• [What you have to do] Reproduce the records verbatim, starting at the line that contains "Select the VIP Staking Benefits heading" and ending after the line that contains "I will coord(107,328).".

--- Start of Dataset excerpts ---

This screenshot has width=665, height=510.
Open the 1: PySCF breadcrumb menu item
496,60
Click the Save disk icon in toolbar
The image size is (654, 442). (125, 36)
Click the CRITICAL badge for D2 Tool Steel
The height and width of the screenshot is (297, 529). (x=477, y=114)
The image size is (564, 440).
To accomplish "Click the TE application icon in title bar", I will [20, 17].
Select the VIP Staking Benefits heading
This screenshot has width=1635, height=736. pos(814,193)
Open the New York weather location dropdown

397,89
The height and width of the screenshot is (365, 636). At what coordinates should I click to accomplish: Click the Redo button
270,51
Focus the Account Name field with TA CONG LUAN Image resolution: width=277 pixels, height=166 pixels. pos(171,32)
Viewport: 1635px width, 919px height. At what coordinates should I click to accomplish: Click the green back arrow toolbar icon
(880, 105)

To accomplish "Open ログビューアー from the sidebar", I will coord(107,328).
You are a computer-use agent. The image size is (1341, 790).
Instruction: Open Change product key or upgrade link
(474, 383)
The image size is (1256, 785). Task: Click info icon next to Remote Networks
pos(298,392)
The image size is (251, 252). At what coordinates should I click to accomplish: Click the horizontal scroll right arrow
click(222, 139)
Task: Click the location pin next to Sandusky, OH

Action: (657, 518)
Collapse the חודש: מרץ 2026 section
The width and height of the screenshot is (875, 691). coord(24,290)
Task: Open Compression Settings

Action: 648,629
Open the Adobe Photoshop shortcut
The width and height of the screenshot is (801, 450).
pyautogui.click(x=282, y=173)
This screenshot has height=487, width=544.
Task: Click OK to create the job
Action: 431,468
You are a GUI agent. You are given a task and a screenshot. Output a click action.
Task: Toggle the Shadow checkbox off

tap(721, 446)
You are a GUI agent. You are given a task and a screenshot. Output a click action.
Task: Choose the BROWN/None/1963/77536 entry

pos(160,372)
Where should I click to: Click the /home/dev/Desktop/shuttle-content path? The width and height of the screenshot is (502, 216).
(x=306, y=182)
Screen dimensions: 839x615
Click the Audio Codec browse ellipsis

--- End of Dataset excerpts ---

• [Result for this task]
Select the VIP Staking Benefits heading
This screenshot has width=1635, height=736. pos(814,193)
Open the New York weather location dropdown

397,89
The height and width of the screenshot is (365, 636). At what coordinates should I click to accomplish: Click the Redo button
270,51
Focus the Account Name field with TA CONG LUAN Image resolution: width=277 pixels, height=166 pixels. pos(171,32)
Viewport: 1635px width, 919px height. At what coordinates should I click to accomplish: Click the green back arrow toolbar icon
(880, 105)

To accomplish "Open ログビューアー from the sidebar", I will coord(107,328).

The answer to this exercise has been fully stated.